Why do tree-based models still outperform deep learning on tabular data?
Source: Dev.to
Introduction
Deep neural networks have revolutionized image and text processing, but when it comes to spreadsheet‑style tabular data, classic tree‑based methods often still come out on top.
Empirical Findings
A large benchmark covering many datasets showed that tree‑based models such as XGBoost and Random Forests consistently outperform deep learning models on medium‑sized tables (≈10 k rows), even after extensive hyper‑parameter tuning of the neural networks. The pattern persisted across a wide range of settings and checks.
Why Trees Perform Better
- Robustness to irrelevant features – trees can ignore useless columns without harming performance.
- Preservation of data shape – tree algorithms work directly with the original tabular structure, avoiding the need for extensive preprocessing.

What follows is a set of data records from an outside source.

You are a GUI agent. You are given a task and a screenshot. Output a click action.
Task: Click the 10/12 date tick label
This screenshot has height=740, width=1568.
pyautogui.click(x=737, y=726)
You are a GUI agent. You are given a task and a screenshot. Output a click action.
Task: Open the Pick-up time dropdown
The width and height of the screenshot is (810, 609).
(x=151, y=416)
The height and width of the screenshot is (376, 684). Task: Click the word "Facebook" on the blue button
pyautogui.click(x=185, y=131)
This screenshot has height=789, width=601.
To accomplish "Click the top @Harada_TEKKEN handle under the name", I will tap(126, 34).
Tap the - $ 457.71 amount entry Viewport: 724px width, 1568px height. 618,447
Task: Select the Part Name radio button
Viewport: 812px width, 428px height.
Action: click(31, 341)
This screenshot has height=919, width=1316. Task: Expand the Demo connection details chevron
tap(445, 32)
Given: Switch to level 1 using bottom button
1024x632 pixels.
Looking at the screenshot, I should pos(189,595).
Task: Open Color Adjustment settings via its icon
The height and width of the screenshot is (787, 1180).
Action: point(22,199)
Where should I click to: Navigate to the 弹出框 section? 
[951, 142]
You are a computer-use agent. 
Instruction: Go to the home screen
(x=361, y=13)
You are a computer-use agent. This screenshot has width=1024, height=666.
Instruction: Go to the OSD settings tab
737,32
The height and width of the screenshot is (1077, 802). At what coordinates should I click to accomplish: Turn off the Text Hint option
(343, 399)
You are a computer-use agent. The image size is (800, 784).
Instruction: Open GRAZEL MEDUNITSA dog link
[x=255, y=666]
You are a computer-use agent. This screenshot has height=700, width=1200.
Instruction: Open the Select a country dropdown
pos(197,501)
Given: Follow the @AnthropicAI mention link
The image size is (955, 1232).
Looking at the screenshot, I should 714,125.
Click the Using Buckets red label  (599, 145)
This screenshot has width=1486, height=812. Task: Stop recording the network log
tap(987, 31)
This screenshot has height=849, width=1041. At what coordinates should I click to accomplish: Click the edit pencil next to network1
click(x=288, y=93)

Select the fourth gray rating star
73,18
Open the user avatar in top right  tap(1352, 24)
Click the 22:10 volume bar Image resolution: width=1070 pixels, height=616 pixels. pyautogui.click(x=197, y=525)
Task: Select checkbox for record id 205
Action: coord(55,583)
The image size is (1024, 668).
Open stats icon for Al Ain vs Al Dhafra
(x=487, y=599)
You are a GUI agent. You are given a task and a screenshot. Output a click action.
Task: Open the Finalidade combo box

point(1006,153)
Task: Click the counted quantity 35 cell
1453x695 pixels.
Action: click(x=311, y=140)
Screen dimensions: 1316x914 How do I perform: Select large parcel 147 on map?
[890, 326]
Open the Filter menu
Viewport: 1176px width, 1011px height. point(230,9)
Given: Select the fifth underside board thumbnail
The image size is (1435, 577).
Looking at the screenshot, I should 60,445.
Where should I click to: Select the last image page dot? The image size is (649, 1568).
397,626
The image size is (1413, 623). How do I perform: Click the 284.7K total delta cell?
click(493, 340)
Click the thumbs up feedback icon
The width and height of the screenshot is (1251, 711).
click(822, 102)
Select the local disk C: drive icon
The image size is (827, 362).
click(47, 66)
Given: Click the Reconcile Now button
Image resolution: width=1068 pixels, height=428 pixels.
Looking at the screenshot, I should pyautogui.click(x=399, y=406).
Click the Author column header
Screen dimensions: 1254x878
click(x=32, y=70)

- Ability to capture irregular patterns – decision trees can model heterogeneous interactions and non‑linearities that are harder for standard feed‑forward networks to learn on tabular data.
Implications
These results highlight that deep learning is not a universal solution; specialized approaches are still needed for tabular problems. The authors released the full suite of experiments, raw results, and configuration details to enable reproducibility and further research.
Takeaway
When your dataset is organized in rows and columns, don’t automatically assume a deep neural network will be optimal—tree‑based models may still be the smarter choice.